The dockless bike concept is a Chinese import.  It originated in Beijing as a Peking University student project just three years ago.  It has been only moderately successful there and a glut of unused Chinese bikes have been shipped to the U.S.  Ofo is a China-based company and Limebike is a Silicon Valley startup.  So far, only Limebike is offering an electric power-assist bike which boosts pedal strokes but it is likely that Ofo will match Limebike in the near future.   In fact, some start-ups are targeting on-demand scooter-share services;  Bird rents electric scooters that reach speeds of 15 mph.   Limebike is likely to introduce scooters to compete with Bird.
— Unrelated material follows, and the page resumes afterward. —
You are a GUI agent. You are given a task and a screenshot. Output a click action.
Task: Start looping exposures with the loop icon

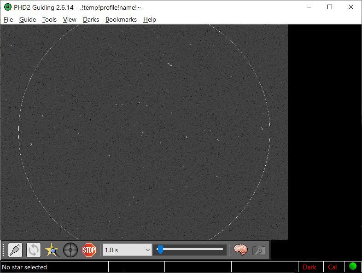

In short, there’s going to be an explosion of two-wheeled on-demand mobility services throughout the San Diego region in the coming months/years.

How to Use:  In order to use these mobility vehicles,  all you need is a smartphone and a credit care.  First, you download the app from one (or all) of the rental services.  With the app, you can locate the nearest bike on a map.  You enter your credit card information onto the app and then you can unlock the bike using that app.  When you’ve completed your ride,  simply push down the rear wheel to lock the bike and the app releases your bike from charging you any further.
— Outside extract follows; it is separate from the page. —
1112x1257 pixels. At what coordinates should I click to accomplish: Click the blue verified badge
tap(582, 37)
Pricing:   Currently, rentals cost between $1-2 dollars per hour, but pricing is going to be variable and special deals will be constantly available to customers, just as they are with car ride-share services like Uber and Lyft.   Currently, LimeBike offers 100 rides for about $30  (30 cents per use).   Ofo charges $1 per hour.  Anyway you cut it, the price is right compared to a rideshare or careshare.  Bird scooter will cost you $1 to unlock and 15 cents every 10 minutes.   But they are scooters that go between 15-20 mph, so you’ll get to your destinations faster than with a bike (with a whole lot less effort).
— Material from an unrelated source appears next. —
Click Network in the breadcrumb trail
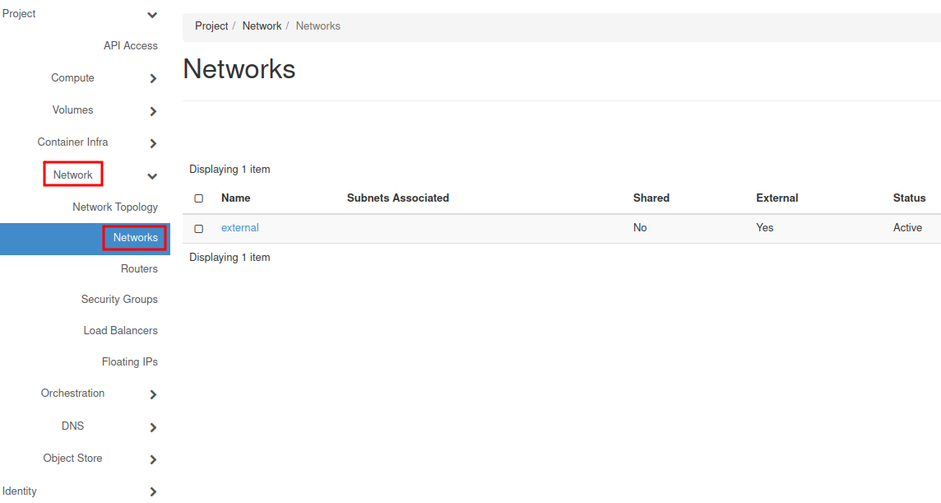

Safety:  Don’t forget to use a bike helmet whenever you ride.  If you don’t own a helmet, you should resist the urge to bike-share.  While it isn’t legally required, you’d qualify for special ed if you don’t take this obvious precaution.  Before you rent, it is also worth reviewing bicycle-riding protocols for San Diego.   It’s worth the five minutes to take the City of San Diego’s bike-riding exam before you ride.  But in case you aren’t a test-taking junkie, check out these basic rules of bicycle etiquette:

  • The safest place for a cyclist is to ride in the bicycle lane when one is available.  If a bike lane is not present, ride as far to the right as is possible.
  • You must use hand signals before stopping, turning or changing lanes.
  • Establish eye contact with motorists as you deliver clear hand signals.
  • You need to ride with the flow of traffic, not against it.